Mais les républicains décident de protester et le lendemain, “ contrairement à la défense faite par l’autorité municipale, une farandole, composée de la plupart des membres agrégés à une chambrée connue par ses opinions démagogiques a parcouru la principale rue de cette localité. Un individu portait une lanterne figurant une tête. À la suite venait un mannequin vêtu de blanc. Lorsque le cortège est arrivé sur une des places publiques du village, une sorte de tribunal a été constitué ; un homme porteur d’une hache s’est présenté et a décapité le mannequin dont la tête a été lancée au milieu de la foule qui se l’est partagé en poussant les plus odieuses vociférations ”[5].

 

Notre but n’est pas ici de revenir sur l’interprétation de l’événement, ni sur la façon dont il a été repris par les conservateurs[6] pour abattre les chefs républicains, comme Célestin Maillan ; en effet, ces éléments ont déjà fait l’objet d’une étude précise de Maurice Agulhon[7]. Notre intérêt s’est plutôt porté sur les implications politiques réelles de cette épisode dans l’évolution du parti républicain local. L’affaire, qui a déclenché de vives polémiques et l’implication personnelle d’Émile Ollivier dans la défense des époux Maillan[8], va au-delà de la question de la politisation du folklore traditionnel. Les motivations politiques, surtout à l’échelle municipale, sont certaines.

 

Mais ce sont surtout les conséquences du fait divers qu’il convient d’envisager dans le sens où il marque, plus encore que la loi électorale du 31 mai 1850, la véritable rupture entre les montagnards et les autorités.
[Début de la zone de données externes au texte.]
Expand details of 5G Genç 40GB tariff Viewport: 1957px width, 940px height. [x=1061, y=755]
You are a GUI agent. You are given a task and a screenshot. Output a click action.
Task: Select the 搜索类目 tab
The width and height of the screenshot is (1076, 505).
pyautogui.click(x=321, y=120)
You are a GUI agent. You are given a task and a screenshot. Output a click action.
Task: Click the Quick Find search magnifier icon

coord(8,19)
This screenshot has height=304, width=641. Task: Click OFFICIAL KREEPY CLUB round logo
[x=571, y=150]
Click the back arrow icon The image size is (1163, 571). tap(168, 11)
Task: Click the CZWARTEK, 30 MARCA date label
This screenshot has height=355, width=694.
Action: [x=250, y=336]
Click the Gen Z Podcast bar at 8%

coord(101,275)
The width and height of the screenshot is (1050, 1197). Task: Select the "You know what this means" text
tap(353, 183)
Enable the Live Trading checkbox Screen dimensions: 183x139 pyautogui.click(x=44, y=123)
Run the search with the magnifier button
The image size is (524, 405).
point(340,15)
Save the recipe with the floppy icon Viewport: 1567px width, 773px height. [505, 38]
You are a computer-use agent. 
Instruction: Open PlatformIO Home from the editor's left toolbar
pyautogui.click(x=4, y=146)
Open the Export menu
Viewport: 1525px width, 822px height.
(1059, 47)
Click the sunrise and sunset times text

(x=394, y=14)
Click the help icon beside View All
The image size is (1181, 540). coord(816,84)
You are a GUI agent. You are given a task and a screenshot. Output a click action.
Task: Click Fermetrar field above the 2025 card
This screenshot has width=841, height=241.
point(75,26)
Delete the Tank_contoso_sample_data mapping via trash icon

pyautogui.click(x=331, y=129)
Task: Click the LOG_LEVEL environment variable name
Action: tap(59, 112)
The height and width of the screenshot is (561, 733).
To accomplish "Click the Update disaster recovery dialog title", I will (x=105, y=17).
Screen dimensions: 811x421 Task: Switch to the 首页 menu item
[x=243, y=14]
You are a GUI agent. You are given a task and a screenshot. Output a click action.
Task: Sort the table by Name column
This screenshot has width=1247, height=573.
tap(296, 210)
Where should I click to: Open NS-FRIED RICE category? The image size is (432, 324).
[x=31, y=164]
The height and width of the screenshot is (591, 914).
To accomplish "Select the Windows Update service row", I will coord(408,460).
Au-delà de la démission maire Adolphe Bouisson, citée dans le chapitre trois, et la révocation du sergent de ville, Henri Truchmann[9], le durcissement du parti républicain semble découler de cet épisode mémorable, dans la mesure où il concrétise la dérive autoritaire du régime.

 

Désormais, la lutte des montagnards prend une autre dimension : elle est, tout d’abord, plus clandestine (par la force des choses) et s’attaque au pouvoir dans son intégralité, dans une opposition acharnée et croissante à ses représentants locaux. Il est donc nécessaire, pour mieux comprendre les implications de l’événement, d’observer les formes de contestation des autorités que développent les démoc-soc à partir d’avril 1850.

 

 

6.2 La contestation des autorités.

 

À partir du printemps 1850, la lutte menée par les républicains devient plus systématique, dans un climat de tension croissante. L’opposition au maire et au préfet est désormais manifeste, comme en atteste une lettre de Victor Bernard au préfet Haussmann, datée du 8 avril 1850[10] : ce dernier est informé de l’intention d’habitants aisés de la commune de créer un fonds de secours pour une société de prévoyance, avec l’appui du conseil municipal. Mais, selon le maire, les membres de La Peyrière se sont présentés comme adhérents ordinaires, menés par Maillan, avec l’intention implicite d’infiltrer la nouvelle société. C’est pourquoi Bernard expose au préfet sa stratégie :

 

“ Je serais sensé vous avoir écrit pour obtenir quelques renseignements sur la manière de procéder pour mettre notre société sous la protection de l’autorité. Nous aurions alors besoin que vous voulussiez me répondre qu’en attendant la promulgation de la loi vous nous engagez à ne rien créer de définitif et à nous en tenir à laisser la direction de notre société aux membres fondateurs, plus tard nous aviserons ”.

 

Ce courrier nous indique, tout d’abord, la ténacité des montagnards qui, privés de leur propre société de prévoyance, tentent de prendre le contrôle de celle créée par quelques notables, certainement proches du maire. De plus, nous pouvons mesurer une fois encore la connivence entre la mairie et la préfecture, même si Victor Bernard, en poste depuis un mois, semble peu décidé à s’opposer ouvertement aux démocrates. En effet, l’expédient qu’il utilise le décharge de toute responsabilité vis-à-vis de ses administrés et illustre son manque de détermination face à ses opposants.

 

Au-delà des tentatives d’opposition au pouvoir municipal, la lutte croissante contre les autorités s’appuie également sur la propagation des idées, notamment par le biais des journaux. Si, à partir de 1850, peu de chambrées républicaines de Vidauban sont abonnées à cause de la surveillance et de la loi sur la presse, une affaire va provoquer l’inquiétude de la gendarmerie. Le 23 février 1850, suite à l’interdiction et à la saisie du journal Le vote universel à Paris, le brigadier Godillot reçoit l’ordre de perquisitionner au café tenu par Jacques Goirand dont le nom a été trouvé dans la liste des abonnés[11].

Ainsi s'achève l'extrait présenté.